Retype all the records with nothing changed.
================
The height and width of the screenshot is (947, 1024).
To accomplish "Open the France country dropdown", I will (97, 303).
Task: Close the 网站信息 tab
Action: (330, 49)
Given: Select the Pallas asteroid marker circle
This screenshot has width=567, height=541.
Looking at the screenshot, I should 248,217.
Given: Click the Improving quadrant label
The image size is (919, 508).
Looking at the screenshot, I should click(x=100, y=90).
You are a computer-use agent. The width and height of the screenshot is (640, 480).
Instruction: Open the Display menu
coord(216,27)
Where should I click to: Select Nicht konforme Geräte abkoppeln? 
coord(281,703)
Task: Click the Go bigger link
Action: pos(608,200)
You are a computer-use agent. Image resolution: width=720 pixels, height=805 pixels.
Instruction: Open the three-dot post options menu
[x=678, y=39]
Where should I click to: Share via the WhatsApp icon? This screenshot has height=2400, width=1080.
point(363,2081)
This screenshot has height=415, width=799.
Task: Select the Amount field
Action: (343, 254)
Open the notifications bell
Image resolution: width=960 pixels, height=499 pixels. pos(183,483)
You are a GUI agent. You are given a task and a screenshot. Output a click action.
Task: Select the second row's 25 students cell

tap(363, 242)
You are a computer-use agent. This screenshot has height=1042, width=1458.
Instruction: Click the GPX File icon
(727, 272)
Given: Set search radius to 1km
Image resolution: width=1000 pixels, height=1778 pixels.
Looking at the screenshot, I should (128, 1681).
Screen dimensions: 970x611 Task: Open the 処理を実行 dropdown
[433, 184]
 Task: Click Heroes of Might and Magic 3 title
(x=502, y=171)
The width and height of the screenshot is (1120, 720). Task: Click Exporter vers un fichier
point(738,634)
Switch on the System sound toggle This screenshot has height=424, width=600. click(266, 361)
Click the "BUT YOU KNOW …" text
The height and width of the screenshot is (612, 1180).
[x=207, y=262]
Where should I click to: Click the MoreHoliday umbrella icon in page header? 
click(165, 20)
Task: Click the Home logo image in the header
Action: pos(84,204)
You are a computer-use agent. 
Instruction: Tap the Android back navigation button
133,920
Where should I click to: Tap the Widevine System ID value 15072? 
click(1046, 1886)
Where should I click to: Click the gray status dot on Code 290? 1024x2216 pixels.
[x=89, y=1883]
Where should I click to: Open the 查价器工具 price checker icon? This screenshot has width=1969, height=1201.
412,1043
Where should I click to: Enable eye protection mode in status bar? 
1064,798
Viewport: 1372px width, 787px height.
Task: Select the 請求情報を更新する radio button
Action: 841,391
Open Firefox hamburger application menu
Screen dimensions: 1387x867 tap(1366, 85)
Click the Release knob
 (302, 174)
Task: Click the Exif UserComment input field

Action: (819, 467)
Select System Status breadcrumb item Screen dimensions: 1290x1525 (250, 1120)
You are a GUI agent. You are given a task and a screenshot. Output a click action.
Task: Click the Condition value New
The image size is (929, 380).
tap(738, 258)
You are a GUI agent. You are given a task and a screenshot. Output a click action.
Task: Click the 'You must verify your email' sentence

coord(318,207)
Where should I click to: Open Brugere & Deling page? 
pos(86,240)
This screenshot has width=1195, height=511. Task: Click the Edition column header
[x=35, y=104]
================
Response ->
The height and width of the screenshot is (947, 1024).
To accomplish "Open the France country dropdown", I will (97, 303).
Task: Close the 网站信息 tab
Action: (330, 49)
Given: Select the Pallas asteroid marker circle
This screenshot has width=567, height=541.
Looking at the screenshot, I should 248,217.
Given: Click the Improving quadrant label
The image size is (919, 508).
Looking at the screenshot, I should click(x=100, y=90).
You are a computer-use agent. The width and height of the screenshot is (640, 480).
Instruction: Open the Display menu
coord(216,27)
Where should I click to: Select Nicht konforme Geräte abkoppeln? 
coord(281,703)
Task: Click the Go bigger link
Action: pos(608,200)
You are a computer-use agent. Image resolution: width=720 pixels, height=805 pixels.
Instruction: Open the three-dot post options menu
[x=678, y=39]
Where should I click to: Share via the WhatsApp icon? This screenshot has height=2400, width=1080.
point(363,2081)
This screenshot has height=415, width=799.
Task: Select the Amount field
Action: (343, 254)
Open the notifications bell
Image resolution: width=960 pixels, height=499 pixels. pos(183,483)
You are a GUI agent. You are given a task and a screenshot. Output a click action.
Task: Select the second row's 25 students cell

tap(363, 242)
You are a computer-use agent. This screenshot has height=1042, width=1458.
Instruction: Click the GPX File icon
(727, 272)
Given: Set search radius to 1km
Image resolution: width=1000 pixels, height=1778 pixels.
Looking at the screenshot, I should (128, 1681).
Screen dimensions: 970x611 Task: Open the 処理を実行 dropdown
[433, 184]
 Task: Click Heroes of Might and Magic 3 title
(x=502, y=171)
The width and height of the screenshot is (1120, 720). Task: Click Exporter vers un fichier
point(738,634)
Switch on the System sound toggle This screenshot has height=424, width=600. click(266, 361)
Click the "BUT YOU KNOW …" text
The height and width of the screenshot is (612, 1180).
[x=207, y=262]
Where should I click to: Click the MoreHoliday umbrella icon in page header? 
click(165, 20)
Task: Click the Home logo image in the header
Action: pos(84,204)
You are a computer-use agent. 
Instruction: Tap the Android back navigation button
133,920
Where should I click to: Tap the Widevine System ID value 15072? 
click(1046, 1886)
Where should I click to: Click the gray status dot on Code 290? 1024x2216 pixels.
[x=89, y=1883]
Where should I click to: Open the 查价器工具 price checker icon? This screenshot has width=1969, height=1201.
412,1043
Where should I click to: Enable eye protection mode in status bar? 
1064,798
Viewport: 1372px width, 787px height.
Task: Select the 請求情報を更新する radio button
Action: 841,391
Open Firefox hamburger application menu
Screen dimensions: 1387x867 tap(1366, 85)
Click the Release knob
 (302, 174)
Task: Click the Exif UserComment input field

Action: (819, 467)
Select System Status breadcrumb item Screen dimensions: 1290x1525 (250, 1120)
You are a GUI agent. You are given a task and a screenshot. Output a click action.
Task: Click the Condition value New
The image size is (929, 380).
tap(738, 258)
You are a GUI agent. You are given a task and a screenshot. Output a click action.
Task: Click the 'You must verify your email' sentence

coord(318,207)
Where should I click to: Open Brugere & Deling page? 
pos(86,240)
This screenshot has width=1195, height=511. Task: Click the Edition column header
[x=35, y=104]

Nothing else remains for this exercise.